Monday, September 26, 2005

Paul Weller is cooler than you

Paul Weller at Avalon, Boston, September 25, 2005
Quick recap of a show that a few of the Topaz aging hipsters and friends/family attended last night. I must admit that it took me several songs to hear one I knew (but still loved the musicianship, timeless voice, band dynamic and even Paul's aging 48 year-old rocker/strummer vibe and slightly heavy look). Later, I had the life checklist moment of hearing "That's Entertainment" live – Top ten song in history of pop music? He threw in rousing "Shout to the Top" (my friend Tracy was beaming as it was at a Style Council show in London around 1985 that she realized she was in love with her future husband), "Wild Wood" (need to iPod that album soon, DougH, please), great news songs like intense "Savages" and the encore was amazing "Town Called Malice" (I knew it was coming as he hadn't touched the tambourine all night – I reinvented the pogo dance for that tune).

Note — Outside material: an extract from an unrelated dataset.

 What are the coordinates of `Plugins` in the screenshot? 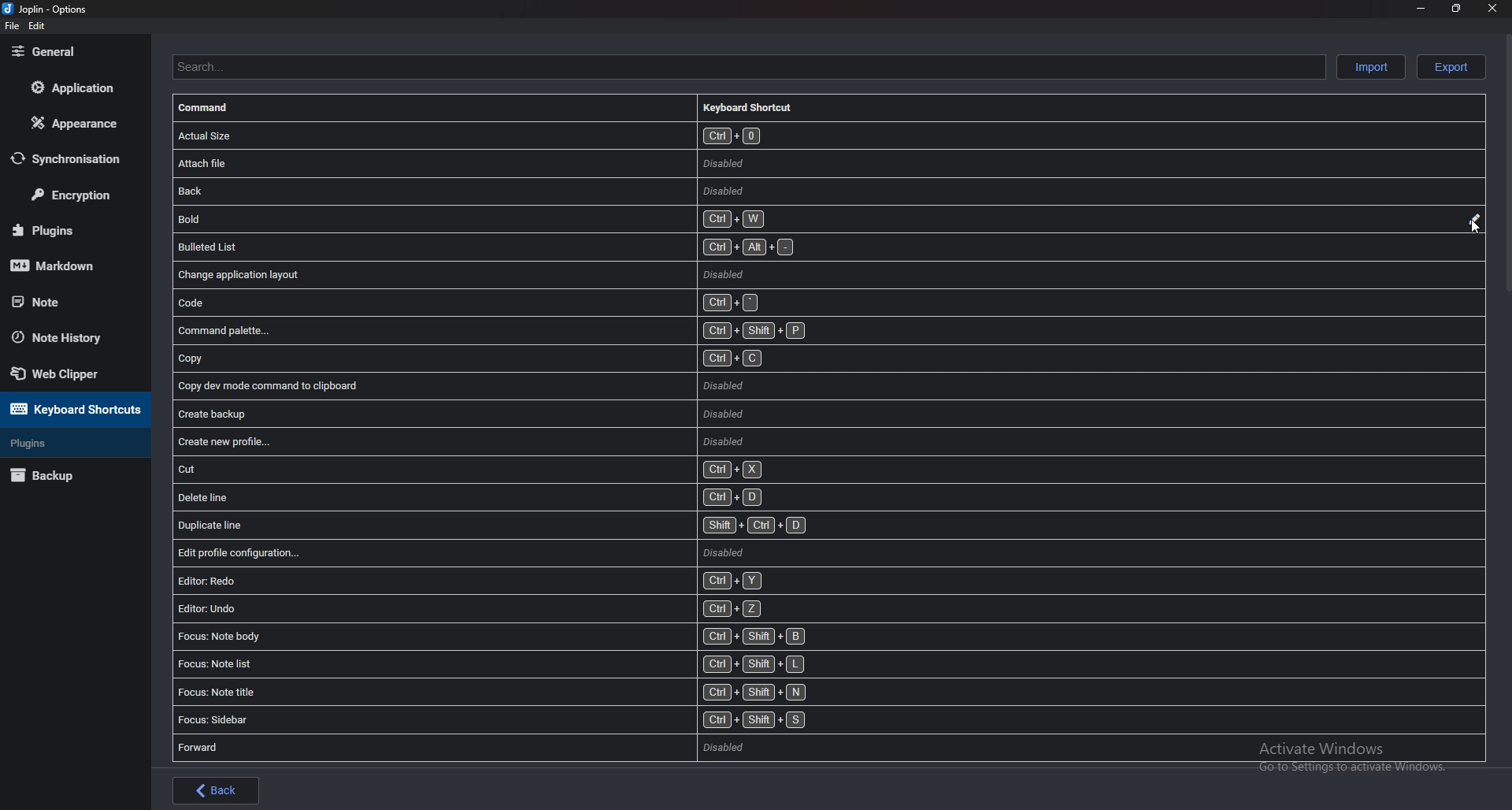 It's located at (69, 444).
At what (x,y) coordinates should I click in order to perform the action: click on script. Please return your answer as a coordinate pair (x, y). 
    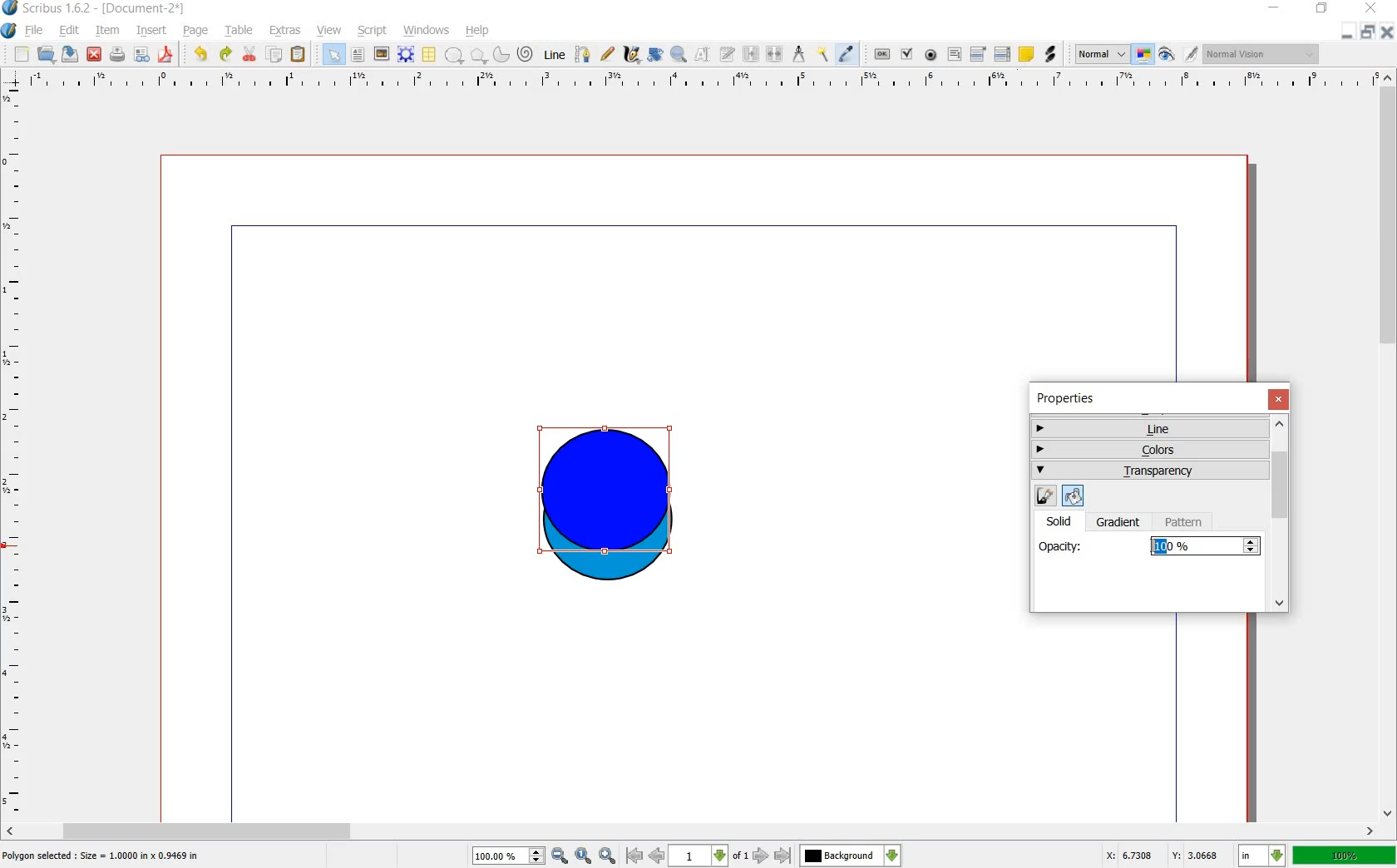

I haven't seen any reviews or blog posts but this Billboard article will get you excited about the next "Modfather" album (and next tour?)

DougH might jump in on this post but he shared a good Boston Phoenix preview where the Jam references and closing, bolded line hit home for yours truly -

"His icon status isn’t his problem; it’s mine. I’ll never shake what he represented with the Jam — the beautifully angry young man. The self-possessed certainty that fueled the Jam also served him when he made abrupt career turns, first with the Continental soul of Style Council, then with mercurial solo albums like his new As Is Now, a V2 import set for US release from Yep Roc on October 11. The new disc is mature, passionate rock played by a band who contain their genre wanderlust by sticking to what they do well. Of course, any new Weller release is bound to get propped up by scrapbook memories. It’s not so much the artist gets old as that you do. Training a critical eye on any performer who was it for you at a formative period in your life also means re-evaluating large chunks of your life."

I'm just glad that I finally saw Paul Weller - especially as I'm still in the extended "formative period" of my life.